BOOK TWELVE
CHAPTER VI
6. But if, O Lord, I am to confess to thee, by my mouth and my pen, the whole of what thou hast taught me concerning this unformed matter, I must say first of all that when I first heard of such matter and did not understand it–and those who told me of it could not understand it either–I conceived of it as having countless and varied forms. Thus, I did not think about it rightly. My mind in its agitation used to turn up all sorts of foul and horrible “forms”; but still they were “forms.” And still I called it formless, not because it was unformed, but because it had what seemed to me a kind of form that my mind turned away from, as bizarre and incongruous, before which my human weakness was confused. And even what I did conceive of as unformed was so, not because it was deprived of all form, but only as it compared with more beautiful forms. Right reason, then, persuaded me that I ought to remove altogether all vestiges of form whatever if I wished to conceive matter that was wholly unformed; and this I could not do. For I could more readily imagine that what was deprived of all form simply did not exist than I could conceive of anything between form and nothing–something which was neither formed nor nothing, something that was unformed and nearly nothing.

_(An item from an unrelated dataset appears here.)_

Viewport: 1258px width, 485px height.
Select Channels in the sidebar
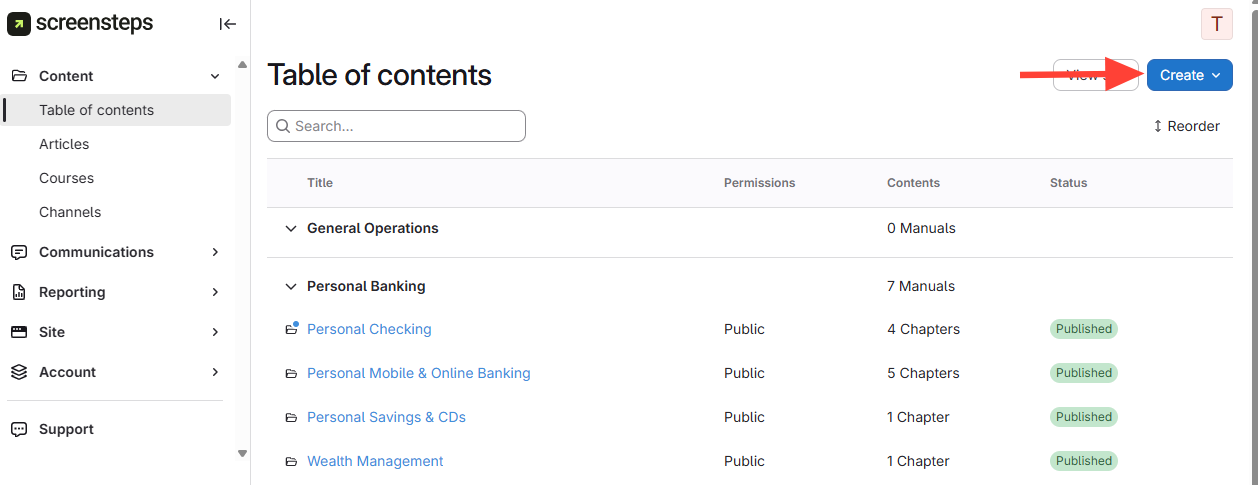point(70,212)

Thus my mind ceased to question my spirit–filled as it was with the images of formed bodies, changing and varying them according to its will. And so I applied myself to the bodies themselves and looked more deeply into their mutability, by which they cease to be what they had been and begin to be what they were not. This transition from form to form I had regarded as involving something like a formless condition, though not actual nothingness.[462]

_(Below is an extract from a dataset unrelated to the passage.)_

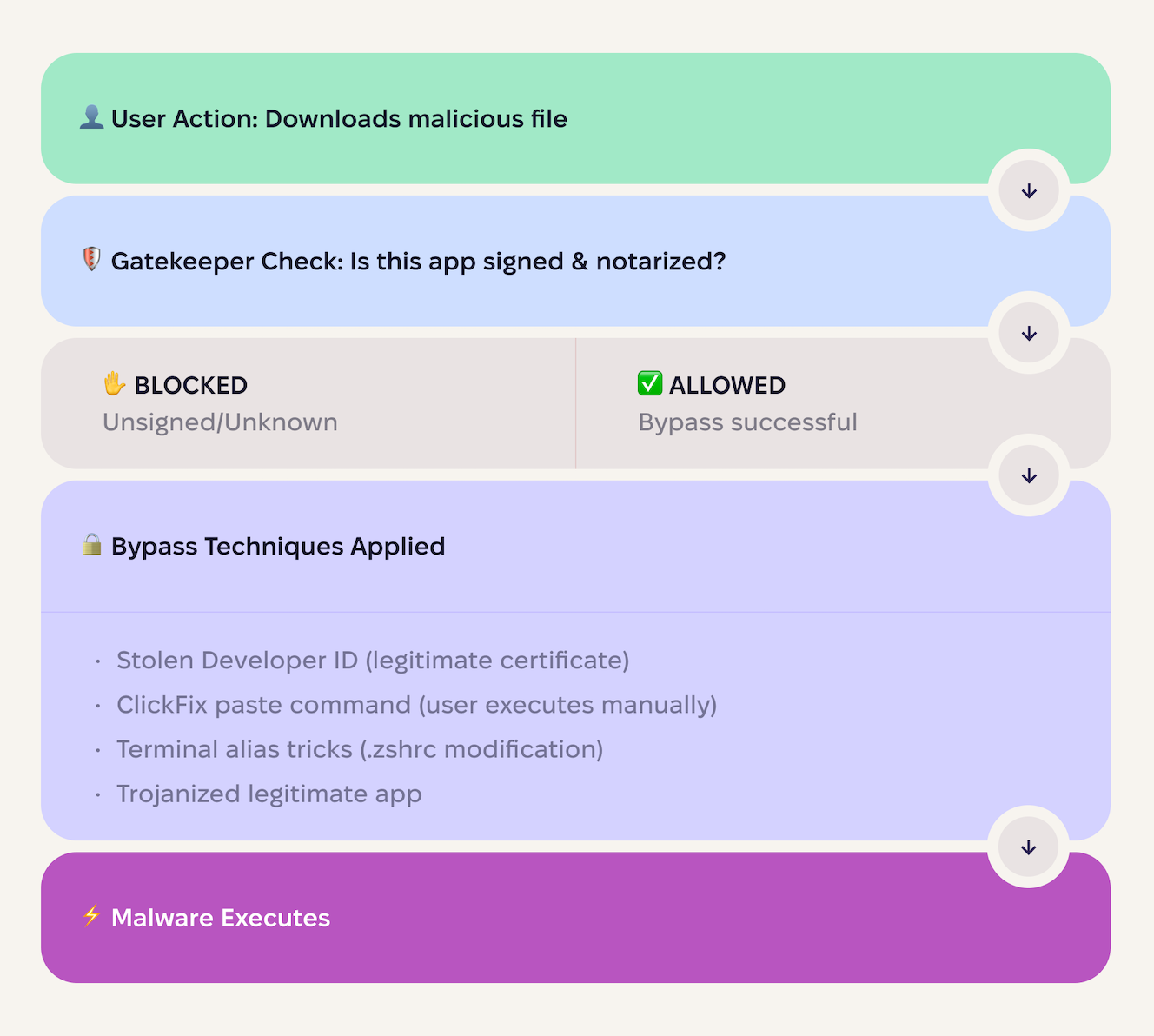This screenshot has height=1036, width=1154.
Task: Click the raised hand BLOCKED icon
Action: pyautogui.click(x=114, y=383)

But I desired to know, not to guess. And, if my voice and my pen were to confess to thee all the various knots thou hast untied for me about this question, who among my readers could endure to grasp the whole of the account? Still, despite this, my heart will not cease to give honor to thee or to sing thy praises concerning those things which it is not able to express.[463]

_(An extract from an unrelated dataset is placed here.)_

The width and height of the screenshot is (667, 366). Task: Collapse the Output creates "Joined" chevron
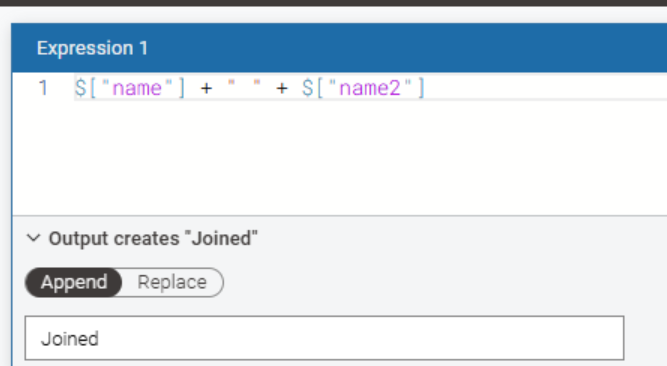coord(34,238)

For the mutability of mutable things carries with it the possibility of all those forms into which mutable things can be changed. But this mutability–what is it? Is it soul? Is it body? Is it the external appearance of soul or body? Could it be said, “Nothing was something,” and “That which is, is not”? If this were possible, I would say that this was it, and in some such manner it must have been in order to receive these visible and composite forms.[464]